AT&T's $85.4 billion megadeal to acquire Time Warner is an unprecedented bid to diversify the telecom giant as network operators nationwide scramble to marry their communications pipes with exclusive content. For many of these firms, it's no longer enough to be the conduit to TV shows, films and other creative media. A growing number of them want to be making money from the production and cross-promotion of content, too.
Against this backdrop is Verizon, AT&T's biggest rival in the wireless industry, which has made its own moves toward gaining access to content. But some analysts say the outlook for Verizon is beginning to look gloomier as AT&T barreled to a deal with Time Warner on Saturday.
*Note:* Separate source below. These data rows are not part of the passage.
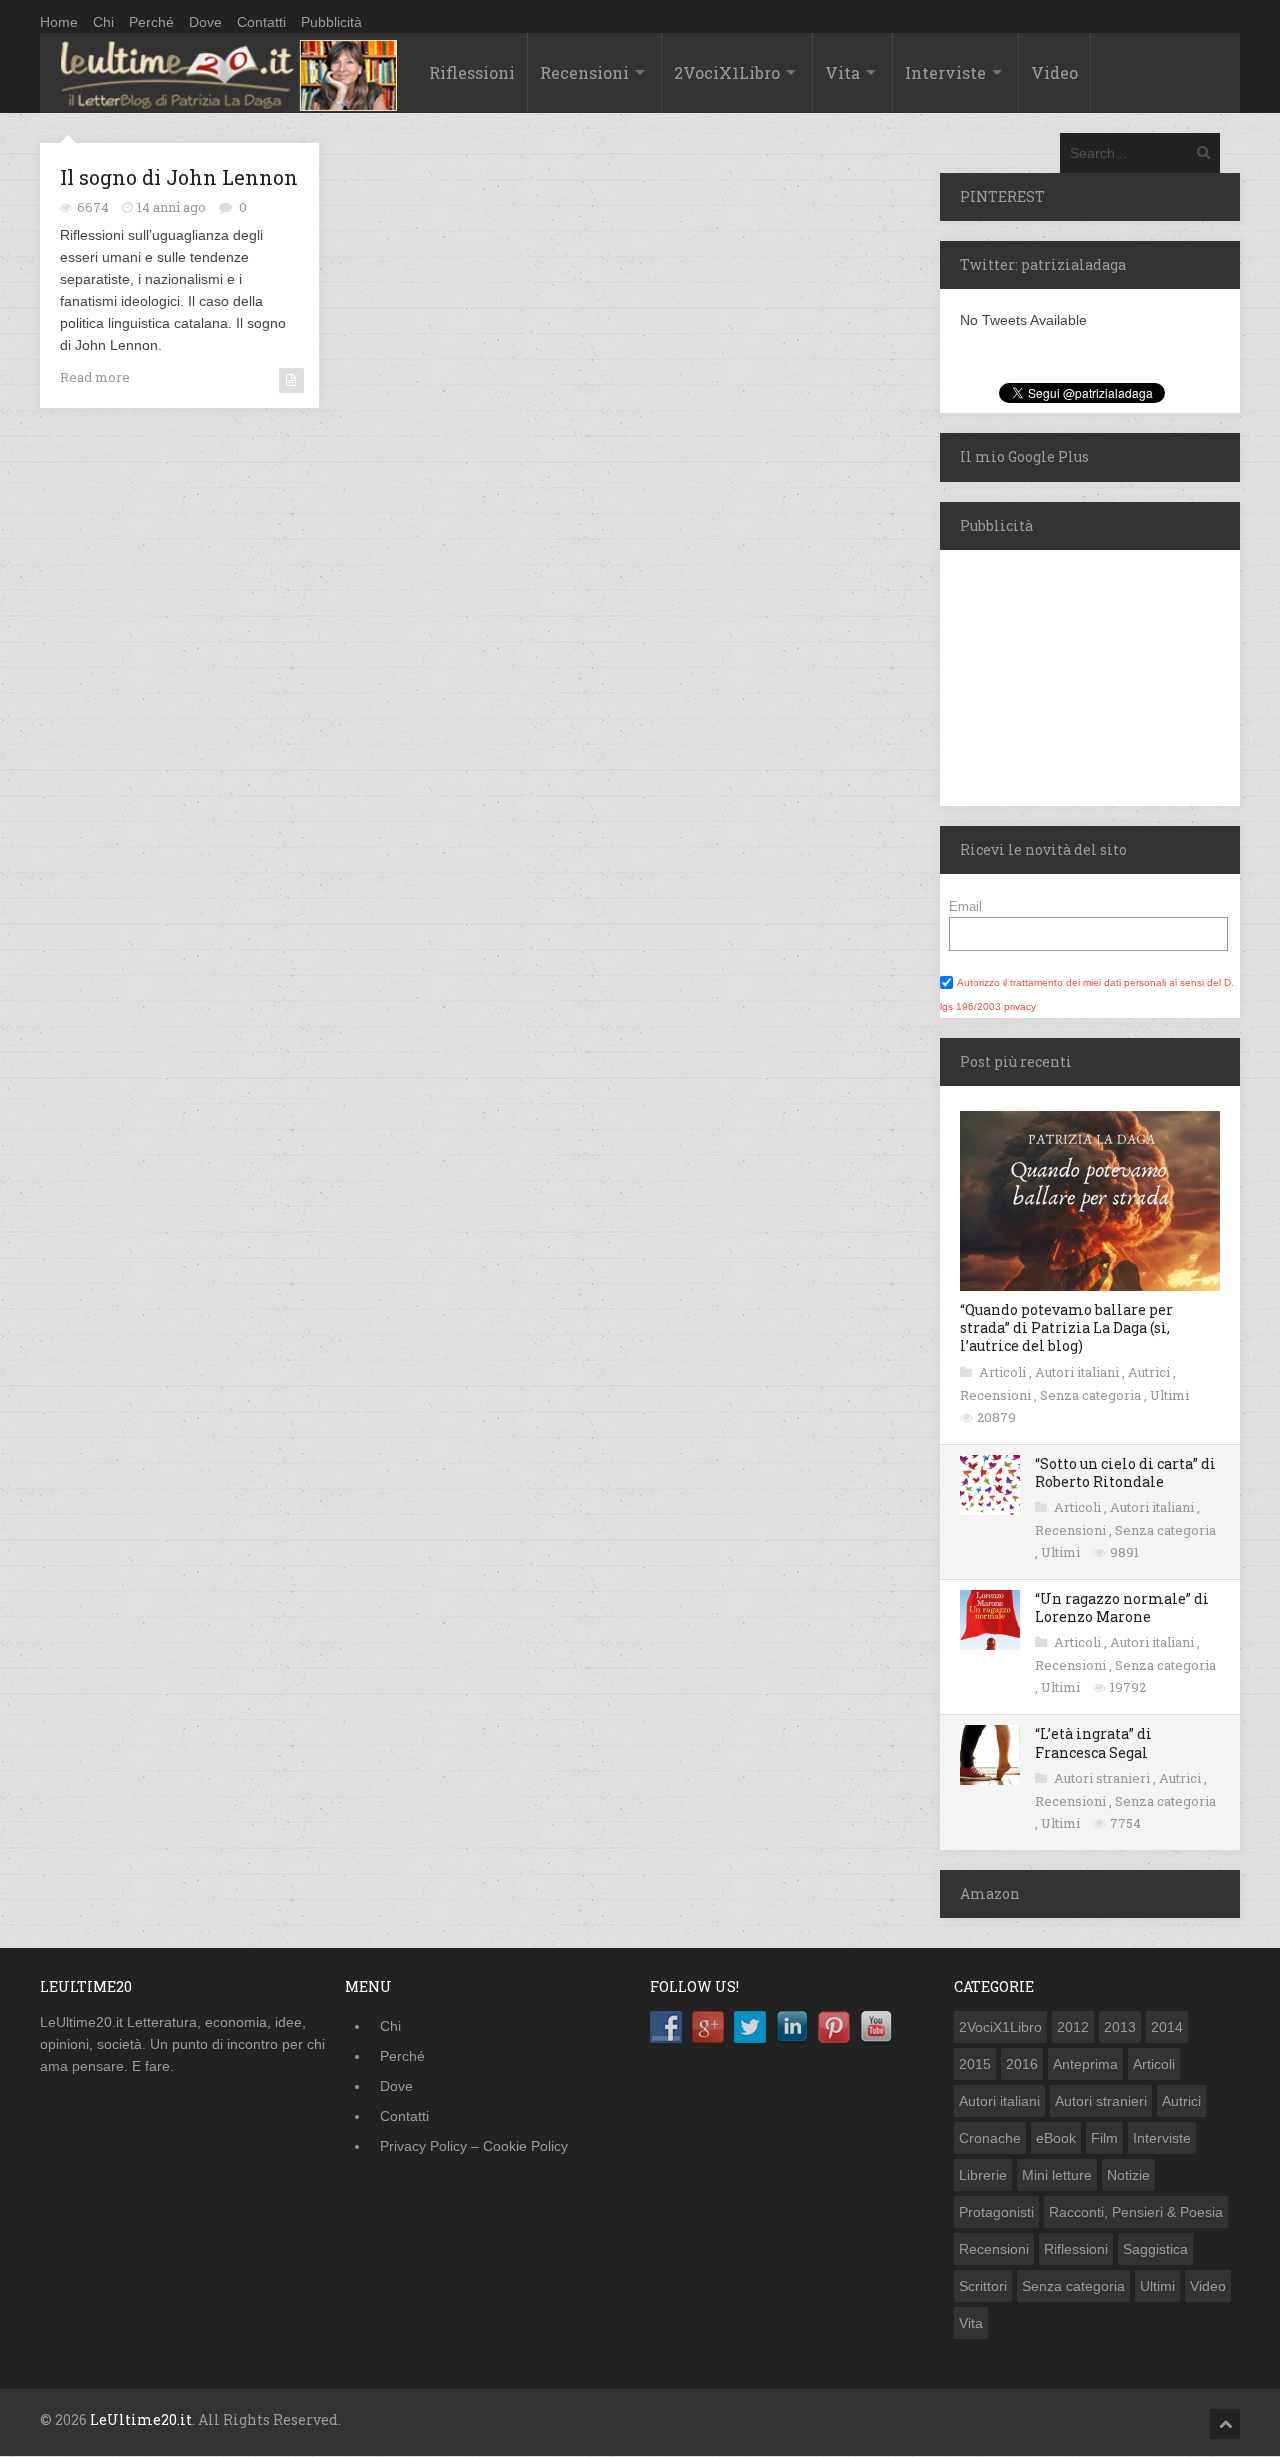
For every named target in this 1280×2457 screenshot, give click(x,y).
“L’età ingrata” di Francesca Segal (1093, 1742)
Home (59, 22)
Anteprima (1085, 2064)
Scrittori (983, 2286)
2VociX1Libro (727, 72)
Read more (95, 377)
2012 (1073, 2027)
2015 (975, 2064)
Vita (842, 72)
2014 (1167, 2027)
“You've got the big-league players, and you've got the second-string players,” said Jeff Kagan, an independent telecom analyst. “Verizon — the moves they've made, they make it look more like a second-string player.”
A Verizon spokesman didn't respond to a request for comment.
Verizon has made headlines recently with its acquisitions of AOL and Yahoo, both icons of the early Internet that later fell on hard times.
The underlying logic of those deals is rooted in the same dynamic driving the rest of the industry. Verizon primarily purchased AOL for its substantial ad-targeting technology, which will allow Verizon to turn online video viewers into revenue more easily. Yahoo, whose site remains one of the Internet's top destinations after Google and Facebook according to the market research firm ComScore, is notable for the millions of viewers it attracts each month.
But what Verizon gets out of AOL and Yahoo may pale in contrast to what AT&T is now getting with Time Warner, a media titan that includes a major movie studio; a global, 24/7 cable news network; and rights to some of the most recognizable names in pop culture, such as Batman, Superman and Harry Potter.
“It’s hard to compare what Verizon has bought . . . with the quality of what Time Warner offers,” Walt Piecyk, a telecom analyst at BTIG, wrote in a research note Saturday. “In fact, Verizon bought the AOL asset that Time Warner didn’t want. There is no indication Verizon’s strategy will change and frankly few, if any, alternatives that remain.”
Yahoo's disclosure in September of a historic data breach affecting at least 500 million user accounts has cast a big cloud over Verizon's purchase. That news was further compounded when the public learned that top Yahoo executives had secretly worked with intelligence officials to scan customer emails — without the knowledge of its chief information security officer, who quit the company in protest when he discovered the arrangement.
Now, Verizon may face pressure to match AT&T's moves. But it is unclear how.